You're confusing two things.
Classic softmax attention aka Softmax(Q K^T/sqrt(d_k))V consists of two matrix multiplications.
This means QK^T=O and then softmax(O/sqrt(d_k)V.
The matrix O is quadratic with respect to the number of input tokens. Writing the O matrix to main memory is bound by the maximum bandwidth of your memory.
Then it has to be read out again to be multiplied against V.
What flash attention does is change the algorithm. Flash attention is numerically similar to softmax attention, but not equivalent. The changed algorithm allows you to fuse the independent kernels.
Instead of writing out the O matrix to main memory, its softmax is calculated against V immediately. The double memory roundtrip is now gone. This in itself does not change the fact that both softmax attention and flash attention are quadratic with respect to the input, but it sure as hell improves the speed of "prefill".
If you tile the Q, K, V matrices into n blocks each, you will still have to load O(n^2) blocks.
But here is the thing. Matrix multiplication is an operation with a significant amount of shared data. This means the multipliers calculating the dot products are being fed from the same flip flops, or the data is shifted around via a systolic array.
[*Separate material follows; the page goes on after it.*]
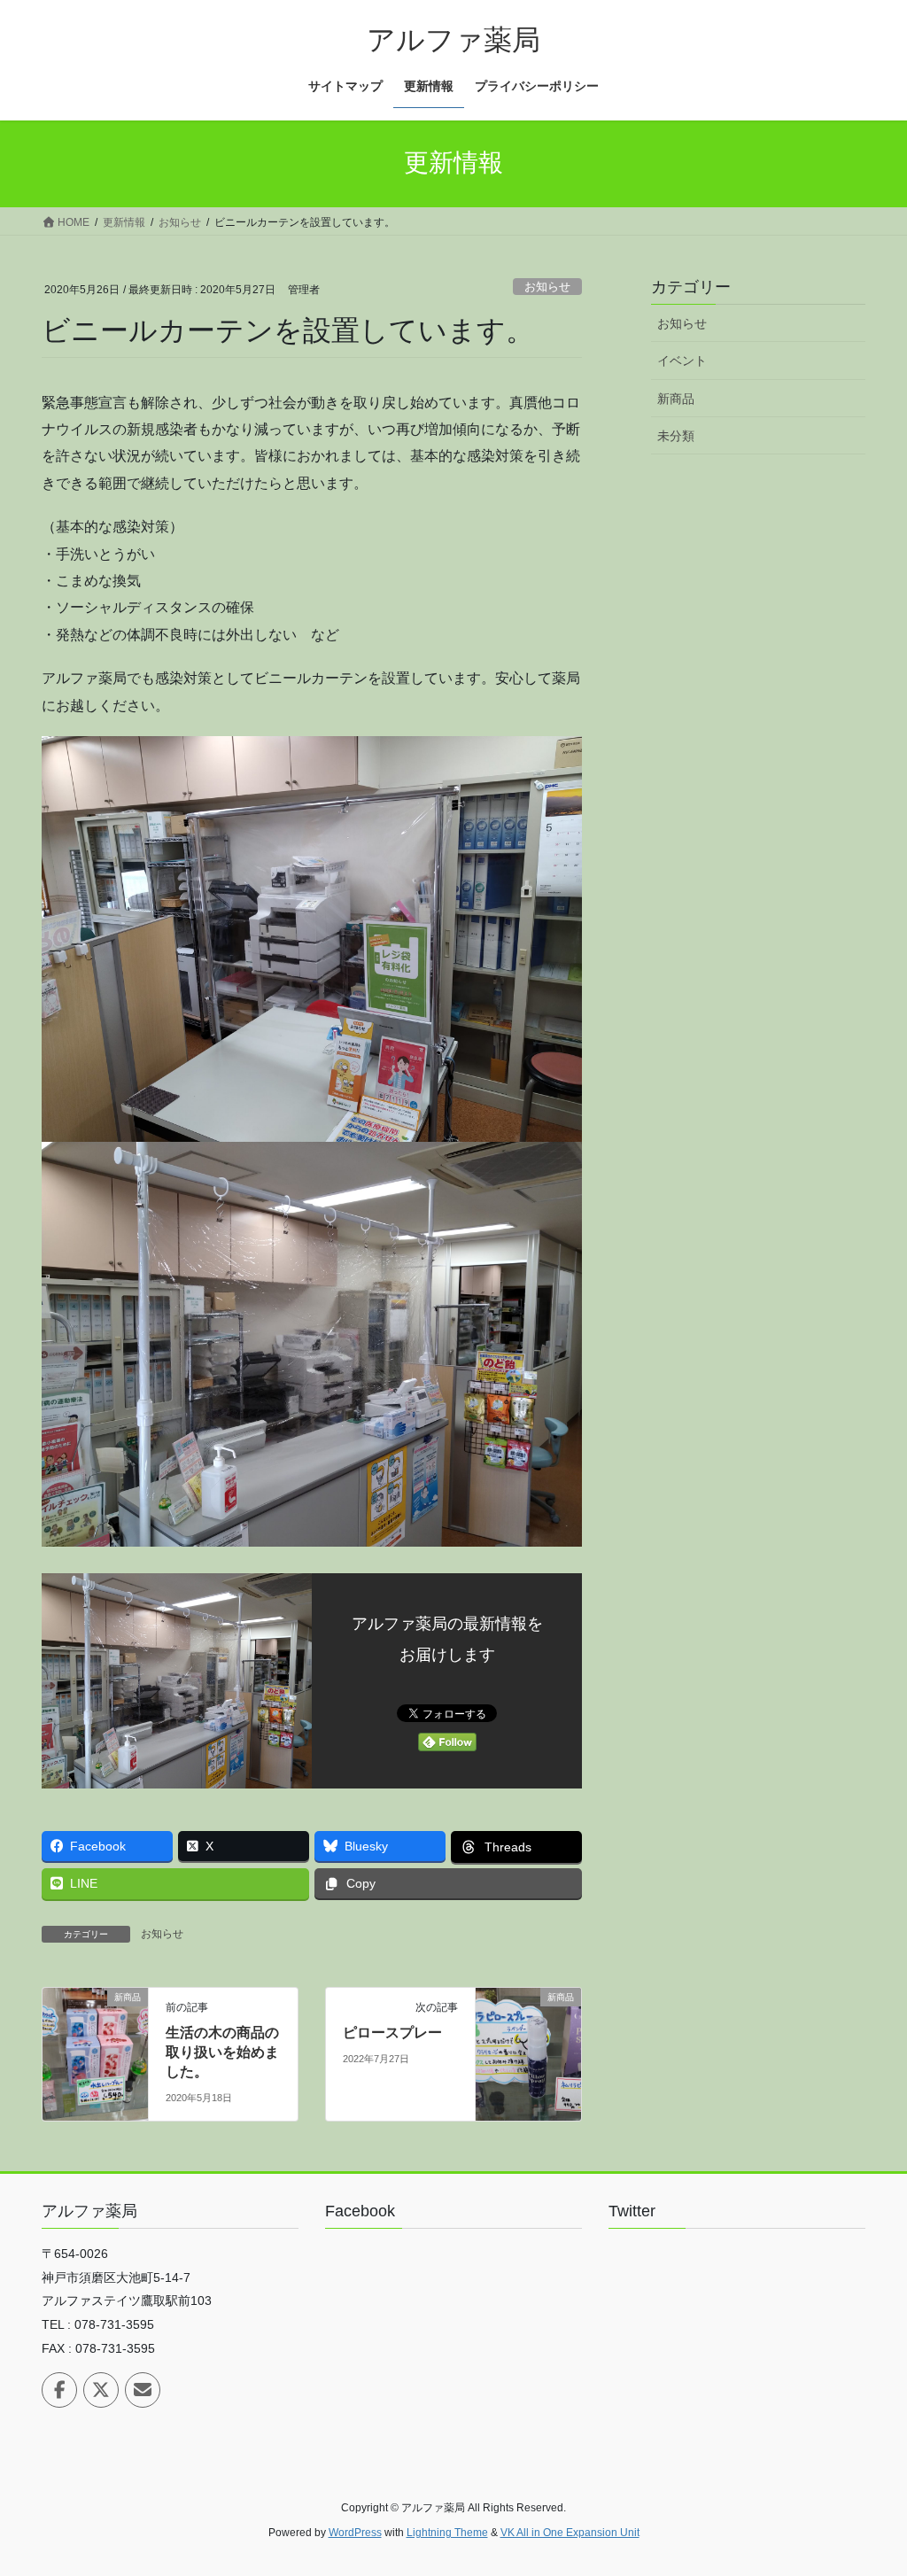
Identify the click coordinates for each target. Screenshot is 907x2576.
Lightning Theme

You end up in a situation with an insignificant memory load, but a massive amount of arithmetic.
In addition to that, you have all the tokens already, so the MLPs at the end of the layer can be processed as GEMM instead of GEMV.
This is why "prefill" is compute intensive instead of memory intensive.
During token generation, you need to perform attention for the next token, with all the tokens already in the KV cache. You load n entries from the KV cache, then do GEMV on the MLP and you have to do this over and over again in a sequential fashion. This means that memory bandwidth is the deciding factor for token generation.
Now here is a caveat: if SRAM is limited Vs your TOPS, then it is possible that even flash attention is memory bound, but for a different reason. It's memory bound, because the maximum tile size that can be held in SRAM can be processed faster than it takes to load it from system memory or VRAM and you are performing a quadratic amount of tile loading operations. This is only noticeable near the extreme top end of context lengths between 32k and 128k tokens.